Agentic browsers and AI assistants that can browse the web have moved from experiment to product faster than their security models have matured. A year-end review published by Wiz in January 2026 catalogues the techniques attackers are already exploring, from indirect prompt injection to CometJacking, Tainted Memories, HashJack and Task Injection. The consistent message is that this attack surface is real, growing and largely unsolved.
For UK businesses, the issue is not abstract. Tools that browse on behalf of users are being integrated into productivity suites, customer-service platforms and research workflows. Each integration adds capability and risk in equal measure.
The attack catalogue
Wiz groups the threats into several practical categories. Indirect prompt injection remains the headline risk: malicious instructions embedded in web pages, documents or emails that the agent processes, causing it to act against the user’s interest.
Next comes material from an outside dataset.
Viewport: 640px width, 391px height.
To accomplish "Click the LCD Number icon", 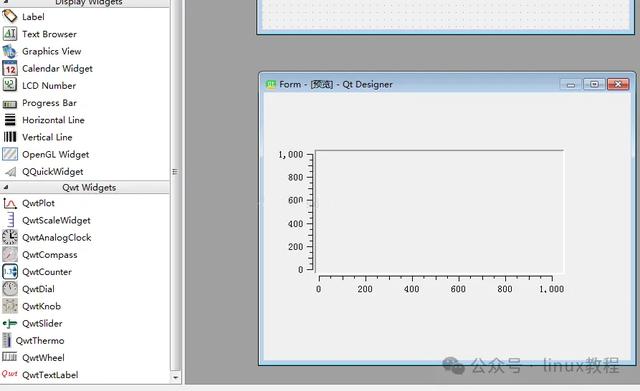I will 10,85.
CometJacking and similar browser-specific attacks target the agentic browser itself, manipulating its navigation, session state or rendering to hijack the agent’s flow. Gemini Trifecta refers to compound attacks that chain multiple weaknesses across Google’s agentic stack, showing how a flaw in one layer can be amplified by another.
Tainted Memories describes how long-context agents can retain and later act on poisoned information from earlier sessions or earlier pages in a browsing trace. HashJack involves manipulating identifiers, links or fragment URLs to redirect the agent. Task Injection is the broader class of attack where an attacker redefines the agent’s objective through embedded instructions.
What unites these techniques is that they target the model’s interpretation of instructions, not the underlying operating system or application code. They exploit the gap between what a user thinks they asked for and what the model actually executes.
Why standard security controls fall short
Traditional web security assumes a human operator who can read warnings, recognise phishing and decide whether to click. Agentic browsers remove that human from most of the loop. A model cannot easily distinguish a legitimate checkout button from a malicious one, or a real search result from a SEO-poisoned page designed to inject instructions.
Standard controls such as HTTPS, DNS filtering and endpoint protection still matter, but they do not address the reasoning layer. An agent can visit a fully legitimate site over a secure connection and still be manipulated by content on the page. The threat model has shifted from compromised infrastructure to compromised context.
What to do now
Organisations adopting agentic browsing should start with containment.
Isolate browsing agents from sensitive systems. If an agent browses the open web, it should not simultaneously have write access to email, CRM or financial systems without explicit approval steps.
Sanitise the context window. Be careful about what prior content the agent carries forward. Long context is useful, but it is also a reservoir for tainted instructions.
Log and review agent decisions. Treat an agent’s action history as an audit trail. Unusual sequences — visiting a site, reading a document, then exporting data — should be flagged.
Limit autonomous execution. The more actions an agent can take without confirmation, the greater the damage from a successful injection. Require approval for external-facing or irreversible operations.
The bottom line
Wiz’s review makes clear that agentic browser security is still in its early days. The attackers are experimenting faster than many defenders are adapting. For businesses, the right posture is cautious adoption: use these tools where the value is clear, but assume the security model is incomplete until proven otherwise.